Reproduce, from the lines below, exactly the stretch that begins at the line containing "Task: Expand the Reports (2) section" and ends at the line containing "Task: Click the dropdown arrow of Mic Source", both included.

#### [Pixel coordinate grounding data]
+++++

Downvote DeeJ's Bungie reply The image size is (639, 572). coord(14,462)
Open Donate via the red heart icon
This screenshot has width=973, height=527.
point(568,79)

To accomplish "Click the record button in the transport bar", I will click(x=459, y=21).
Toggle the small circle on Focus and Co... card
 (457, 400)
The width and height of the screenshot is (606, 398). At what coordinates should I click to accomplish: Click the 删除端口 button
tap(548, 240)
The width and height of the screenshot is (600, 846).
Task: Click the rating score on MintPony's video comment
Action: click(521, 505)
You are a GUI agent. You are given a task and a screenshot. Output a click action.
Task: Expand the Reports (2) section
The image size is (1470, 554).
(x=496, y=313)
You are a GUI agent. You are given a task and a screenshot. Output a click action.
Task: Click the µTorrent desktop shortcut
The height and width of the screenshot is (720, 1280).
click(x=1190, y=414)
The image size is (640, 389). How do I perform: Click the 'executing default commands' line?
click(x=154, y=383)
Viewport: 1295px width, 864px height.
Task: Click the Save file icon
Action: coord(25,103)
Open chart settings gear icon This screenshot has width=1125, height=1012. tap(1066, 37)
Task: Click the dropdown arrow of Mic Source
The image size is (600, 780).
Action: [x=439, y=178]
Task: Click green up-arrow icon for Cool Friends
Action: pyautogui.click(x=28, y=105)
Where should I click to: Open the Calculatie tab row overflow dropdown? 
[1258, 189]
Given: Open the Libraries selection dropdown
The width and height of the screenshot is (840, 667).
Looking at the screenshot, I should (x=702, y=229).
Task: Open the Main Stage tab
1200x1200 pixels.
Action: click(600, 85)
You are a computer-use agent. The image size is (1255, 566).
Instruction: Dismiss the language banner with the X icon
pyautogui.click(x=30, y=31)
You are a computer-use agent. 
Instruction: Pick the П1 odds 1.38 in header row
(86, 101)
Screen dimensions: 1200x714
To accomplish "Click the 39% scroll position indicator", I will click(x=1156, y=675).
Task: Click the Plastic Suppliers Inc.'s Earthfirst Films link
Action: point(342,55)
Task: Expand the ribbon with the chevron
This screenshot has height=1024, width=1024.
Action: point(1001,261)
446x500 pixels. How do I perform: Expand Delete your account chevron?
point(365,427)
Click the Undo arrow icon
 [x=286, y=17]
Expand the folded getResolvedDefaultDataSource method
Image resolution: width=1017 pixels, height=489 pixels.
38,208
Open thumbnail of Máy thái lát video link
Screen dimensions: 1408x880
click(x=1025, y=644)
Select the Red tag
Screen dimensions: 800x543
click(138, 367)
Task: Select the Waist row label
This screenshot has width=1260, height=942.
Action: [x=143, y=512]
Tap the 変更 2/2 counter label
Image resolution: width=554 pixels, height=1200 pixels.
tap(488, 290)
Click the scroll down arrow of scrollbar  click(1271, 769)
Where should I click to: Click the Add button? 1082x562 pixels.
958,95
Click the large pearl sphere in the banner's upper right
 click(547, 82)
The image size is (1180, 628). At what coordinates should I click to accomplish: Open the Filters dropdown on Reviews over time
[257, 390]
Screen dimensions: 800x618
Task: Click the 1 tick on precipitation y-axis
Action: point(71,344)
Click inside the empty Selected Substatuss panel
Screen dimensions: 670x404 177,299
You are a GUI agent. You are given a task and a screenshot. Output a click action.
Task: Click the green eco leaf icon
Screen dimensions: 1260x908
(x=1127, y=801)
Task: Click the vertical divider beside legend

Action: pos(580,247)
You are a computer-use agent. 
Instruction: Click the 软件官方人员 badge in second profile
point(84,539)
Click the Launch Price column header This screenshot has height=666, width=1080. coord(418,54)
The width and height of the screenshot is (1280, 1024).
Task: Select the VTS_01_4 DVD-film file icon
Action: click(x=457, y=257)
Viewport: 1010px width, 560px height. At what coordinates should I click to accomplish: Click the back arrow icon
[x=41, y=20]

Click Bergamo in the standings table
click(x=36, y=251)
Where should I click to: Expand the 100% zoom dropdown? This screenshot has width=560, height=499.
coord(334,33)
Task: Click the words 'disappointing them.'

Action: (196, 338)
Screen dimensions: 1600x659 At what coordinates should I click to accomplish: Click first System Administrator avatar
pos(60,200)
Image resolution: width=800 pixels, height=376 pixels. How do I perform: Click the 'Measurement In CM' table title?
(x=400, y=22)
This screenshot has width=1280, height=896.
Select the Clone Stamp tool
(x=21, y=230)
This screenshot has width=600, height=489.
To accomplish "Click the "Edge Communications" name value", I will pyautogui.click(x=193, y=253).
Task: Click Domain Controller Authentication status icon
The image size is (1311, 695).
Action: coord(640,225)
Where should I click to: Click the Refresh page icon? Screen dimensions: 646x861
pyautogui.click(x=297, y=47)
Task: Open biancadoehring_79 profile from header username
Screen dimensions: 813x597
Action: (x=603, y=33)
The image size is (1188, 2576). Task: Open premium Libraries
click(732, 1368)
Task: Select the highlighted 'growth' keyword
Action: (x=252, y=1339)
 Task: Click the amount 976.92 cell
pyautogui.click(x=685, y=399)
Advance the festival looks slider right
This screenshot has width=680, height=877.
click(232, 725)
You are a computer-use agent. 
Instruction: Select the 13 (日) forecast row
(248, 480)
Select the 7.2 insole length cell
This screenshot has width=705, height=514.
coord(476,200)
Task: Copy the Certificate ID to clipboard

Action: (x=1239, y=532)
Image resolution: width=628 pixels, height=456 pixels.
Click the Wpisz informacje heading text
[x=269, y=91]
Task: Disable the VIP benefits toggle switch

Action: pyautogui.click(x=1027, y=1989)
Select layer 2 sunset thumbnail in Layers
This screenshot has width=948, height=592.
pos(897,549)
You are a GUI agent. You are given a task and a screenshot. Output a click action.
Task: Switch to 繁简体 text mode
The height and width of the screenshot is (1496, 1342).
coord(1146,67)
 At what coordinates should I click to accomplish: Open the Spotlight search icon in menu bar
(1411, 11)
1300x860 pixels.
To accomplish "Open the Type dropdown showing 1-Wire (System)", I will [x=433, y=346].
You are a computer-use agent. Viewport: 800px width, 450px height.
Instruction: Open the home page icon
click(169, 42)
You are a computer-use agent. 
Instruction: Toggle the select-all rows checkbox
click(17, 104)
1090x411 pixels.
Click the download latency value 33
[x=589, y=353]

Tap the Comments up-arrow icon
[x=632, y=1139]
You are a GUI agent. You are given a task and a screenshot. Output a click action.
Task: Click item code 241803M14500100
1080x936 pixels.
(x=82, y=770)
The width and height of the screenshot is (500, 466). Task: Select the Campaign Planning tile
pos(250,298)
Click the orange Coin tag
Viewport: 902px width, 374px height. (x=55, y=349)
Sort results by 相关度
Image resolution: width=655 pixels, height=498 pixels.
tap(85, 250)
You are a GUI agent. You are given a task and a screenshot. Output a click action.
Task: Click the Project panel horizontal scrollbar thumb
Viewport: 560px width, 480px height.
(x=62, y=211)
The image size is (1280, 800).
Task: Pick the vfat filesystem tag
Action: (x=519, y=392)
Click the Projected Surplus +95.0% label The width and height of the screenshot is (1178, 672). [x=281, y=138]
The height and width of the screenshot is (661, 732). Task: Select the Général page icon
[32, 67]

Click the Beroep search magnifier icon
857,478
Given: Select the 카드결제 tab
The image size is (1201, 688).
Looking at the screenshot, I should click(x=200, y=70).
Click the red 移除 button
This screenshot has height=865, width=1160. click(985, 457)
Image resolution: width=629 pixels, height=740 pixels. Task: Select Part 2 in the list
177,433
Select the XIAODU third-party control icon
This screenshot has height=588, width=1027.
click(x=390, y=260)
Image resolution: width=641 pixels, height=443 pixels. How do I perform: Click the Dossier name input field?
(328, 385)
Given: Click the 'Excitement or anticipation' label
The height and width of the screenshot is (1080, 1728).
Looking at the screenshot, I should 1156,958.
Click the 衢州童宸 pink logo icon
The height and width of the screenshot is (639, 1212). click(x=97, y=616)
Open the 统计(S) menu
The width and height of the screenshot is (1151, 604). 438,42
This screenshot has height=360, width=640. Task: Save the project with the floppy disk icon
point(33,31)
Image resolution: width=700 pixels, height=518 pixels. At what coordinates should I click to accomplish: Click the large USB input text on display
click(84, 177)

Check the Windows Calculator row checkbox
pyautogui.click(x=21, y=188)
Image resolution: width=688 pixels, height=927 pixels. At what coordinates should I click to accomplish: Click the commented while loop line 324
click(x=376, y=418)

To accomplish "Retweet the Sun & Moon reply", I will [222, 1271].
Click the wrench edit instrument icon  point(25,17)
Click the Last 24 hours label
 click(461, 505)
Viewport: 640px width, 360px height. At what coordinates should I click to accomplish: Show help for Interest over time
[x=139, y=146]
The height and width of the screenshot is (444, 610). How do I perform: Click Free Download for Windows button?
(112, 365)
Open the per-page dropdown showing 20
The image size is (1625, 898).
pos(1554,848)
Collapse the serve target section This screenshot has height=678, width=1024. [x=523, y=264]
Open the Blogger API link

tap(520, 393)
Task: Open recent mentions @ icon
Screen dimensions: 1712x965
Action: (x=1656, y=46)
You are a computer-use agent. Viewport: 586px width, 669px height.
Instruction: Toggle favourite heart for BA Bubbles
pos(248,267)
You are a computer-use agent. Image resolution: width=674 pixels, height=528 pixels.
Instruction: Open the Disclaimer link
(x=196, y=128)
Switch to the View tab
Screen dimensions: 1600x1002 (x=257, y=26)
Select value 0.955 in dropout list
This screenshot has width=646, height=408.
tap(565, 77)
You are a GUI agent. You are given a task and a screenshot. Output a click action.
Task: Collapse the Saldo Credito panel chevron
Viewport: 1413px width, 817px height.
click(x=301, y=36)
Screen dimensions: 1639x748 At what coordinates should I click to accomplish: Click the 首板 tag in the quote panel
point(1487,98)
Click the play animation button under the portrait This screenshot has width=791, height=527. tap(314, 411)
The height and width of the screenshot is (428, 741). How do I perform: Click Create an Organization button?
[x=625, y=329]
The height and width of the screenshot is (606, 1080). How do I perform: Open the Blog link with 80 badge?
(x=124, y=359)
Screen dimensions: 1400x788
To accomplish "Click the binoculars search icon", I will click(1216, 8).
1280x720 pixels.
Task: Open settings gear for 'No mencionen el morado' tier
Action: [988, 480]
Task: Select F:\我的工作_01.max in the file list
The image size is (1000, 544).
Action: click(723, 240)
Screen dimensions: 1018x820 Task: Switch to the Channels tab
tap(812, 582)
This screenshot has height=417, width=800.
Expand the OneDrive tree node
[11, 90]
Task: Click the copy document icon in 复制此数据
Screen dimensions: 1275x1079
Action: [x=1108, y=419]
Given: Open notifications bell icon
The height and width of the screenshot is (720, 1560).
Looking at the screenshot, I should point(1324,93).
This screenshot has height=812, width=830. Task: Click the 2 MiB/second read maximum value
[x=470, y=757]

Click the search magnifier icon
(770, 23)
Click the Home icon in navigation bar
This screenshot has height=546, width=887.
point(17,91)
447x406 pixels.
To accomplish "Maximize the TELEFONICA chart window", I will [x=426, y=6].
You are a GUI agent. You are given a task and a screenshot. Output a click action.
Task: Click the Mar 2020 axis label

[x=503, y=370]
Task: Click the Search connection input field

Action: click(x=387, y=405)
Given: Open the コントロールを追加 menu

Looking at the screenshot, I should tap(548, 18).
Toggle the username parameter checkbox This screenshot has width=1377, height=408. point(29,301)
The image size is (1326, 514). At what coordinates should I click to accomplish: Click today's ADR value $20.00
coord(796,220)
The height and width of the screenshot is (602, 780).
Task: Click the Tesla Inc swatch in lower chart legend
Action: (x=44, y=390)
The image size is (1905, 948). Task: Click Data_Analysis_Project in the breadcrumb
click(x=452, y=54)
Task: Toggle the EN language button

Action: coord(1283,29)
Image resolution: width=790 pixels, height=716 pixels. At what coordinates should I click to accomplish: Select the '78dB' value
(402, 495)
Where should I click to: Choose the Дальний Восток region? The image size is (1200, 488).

+++++

#### [Exercise solution]
Task: Expand the Reports (2) section
The image size is (1470, 554).
(x=496, y=313)
You are a GUI agent. You are given a task and a screenshot. Output a click action.
Task: Click the µTorrent desktop shortcut
The height and width of the screenshot is (720, 1280).
click(x=1190, y=414)
The image size is (640, 389). How do I perform: Click the 'executing default commands' line?
click(x=154, y=383)
Viewport: 1295px width, 864px height.
Task: Click the Save file icon
Action: coord(25,103)
Open chart settings gear icon This screenshot has width=1125, height=1012. tap(1066, 37)
Task: Click the dropdown arrow of Mic Source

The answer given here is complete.